PROVIDED DATA:

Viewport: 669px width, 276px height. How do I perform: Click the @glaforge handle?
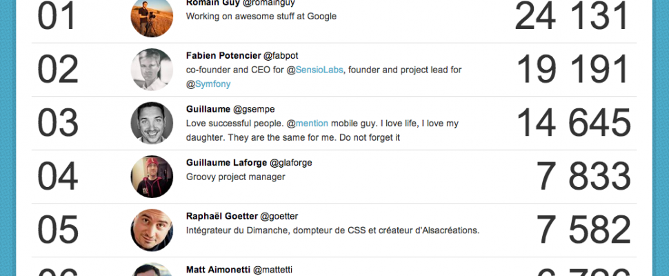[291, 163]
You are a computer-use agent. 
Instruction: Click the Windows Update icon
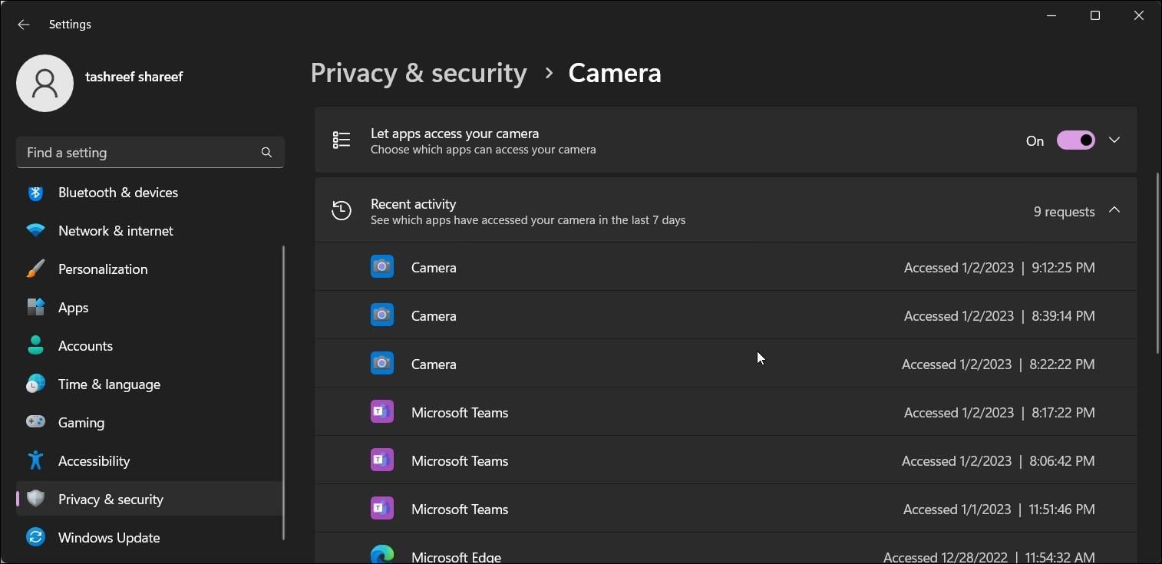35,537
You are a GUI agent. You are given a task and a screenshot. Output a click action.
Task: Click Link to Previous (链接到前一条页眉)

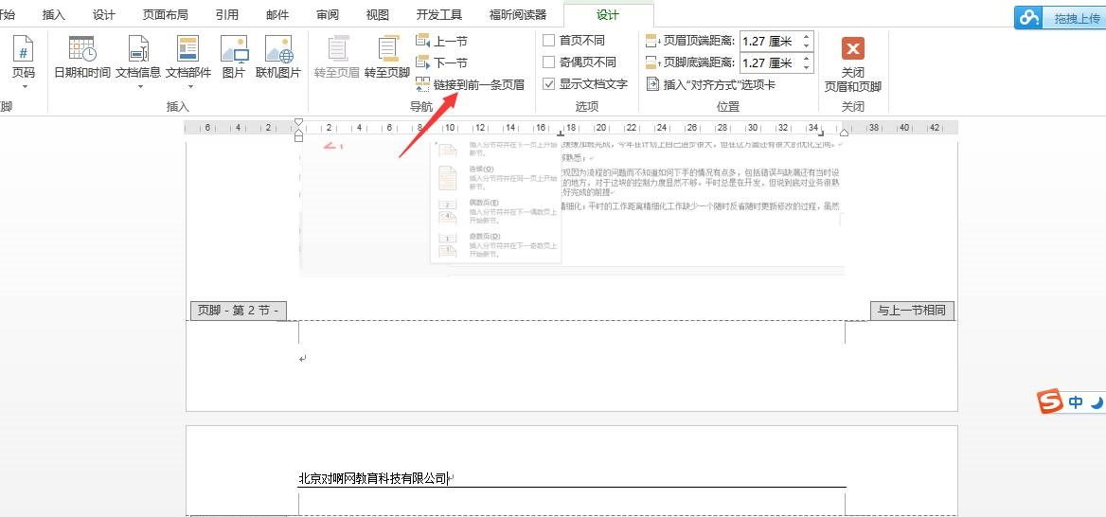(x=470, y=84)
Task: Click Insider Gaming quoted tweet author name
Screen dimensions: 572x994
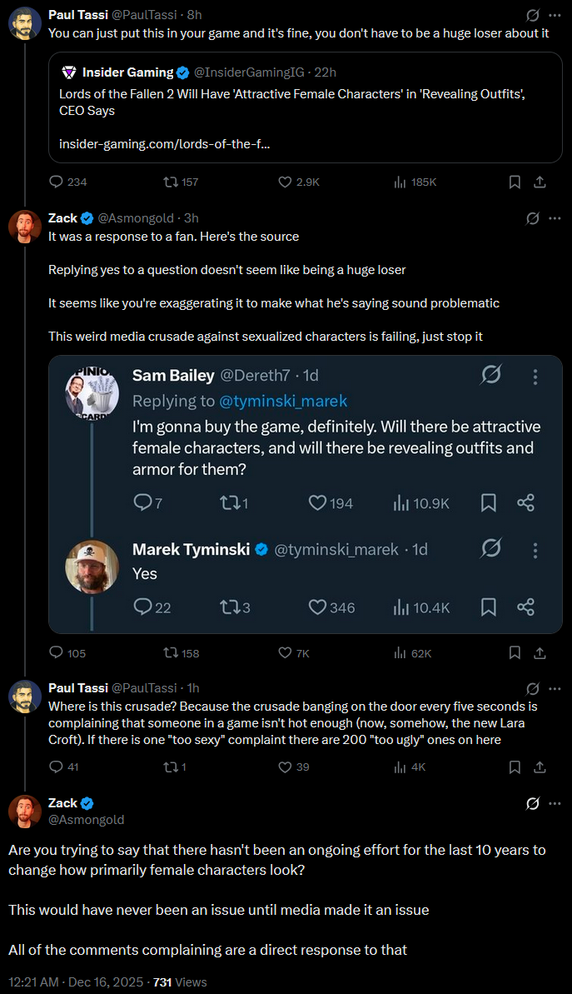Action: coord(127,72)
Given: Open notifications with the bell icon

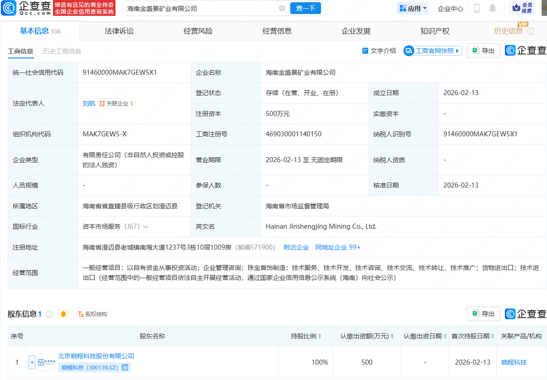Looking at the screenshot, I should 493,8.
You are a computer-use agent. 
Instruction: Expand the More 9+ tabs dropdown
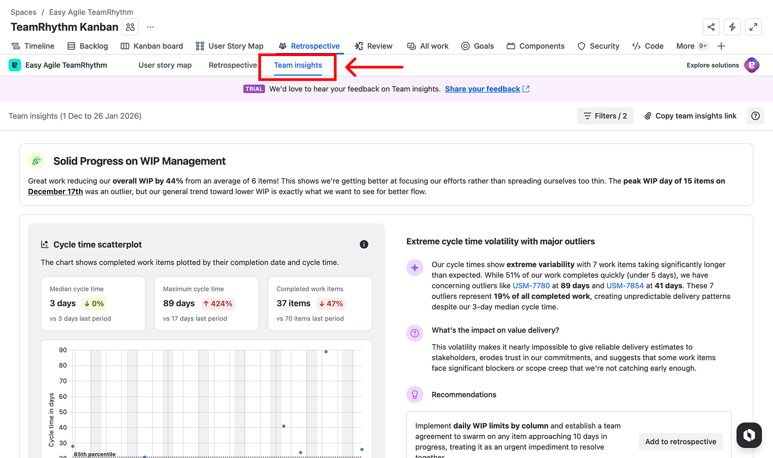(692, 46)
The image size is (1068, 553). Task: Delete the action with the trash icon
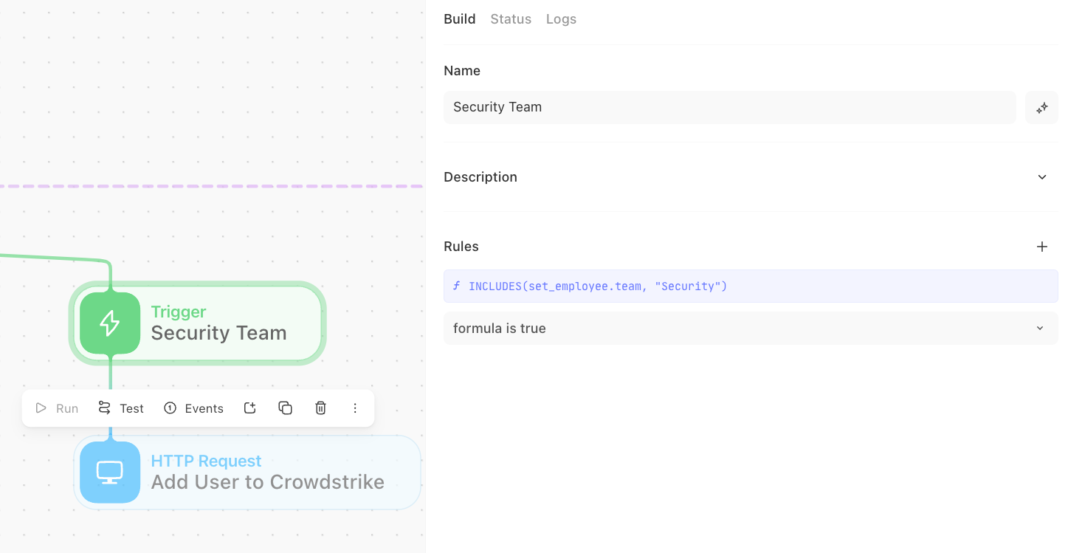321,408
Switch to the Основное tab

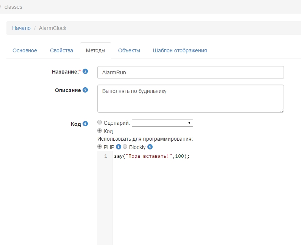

TASK TO COMPLETE:
Write out again, word for word, only the lines from the one with "You are a GUI" through the last line of the material, and omit each picture.

TASK OUTPUT:
You are a GUI agent. You are given a task and a screenshot. Output a click action.
Task: Click Link to Previous (链接到前一条页眉)

(x=470, y=84)
Task: Click Insider Gaming quoted tweet author name
Screen dimensions: 572x994
Action: coord(127,72)
Given: Open notifications with the bell icon

Looking at the screenshot, I should 493,8.
You are a computer-use agent. 
Instruction: Expand the More 9+ tabs dropdown
(692, 46)
The image size is (1068, 553). Task: Delete the action with the trash icon
321,408
Switch to the Основное tab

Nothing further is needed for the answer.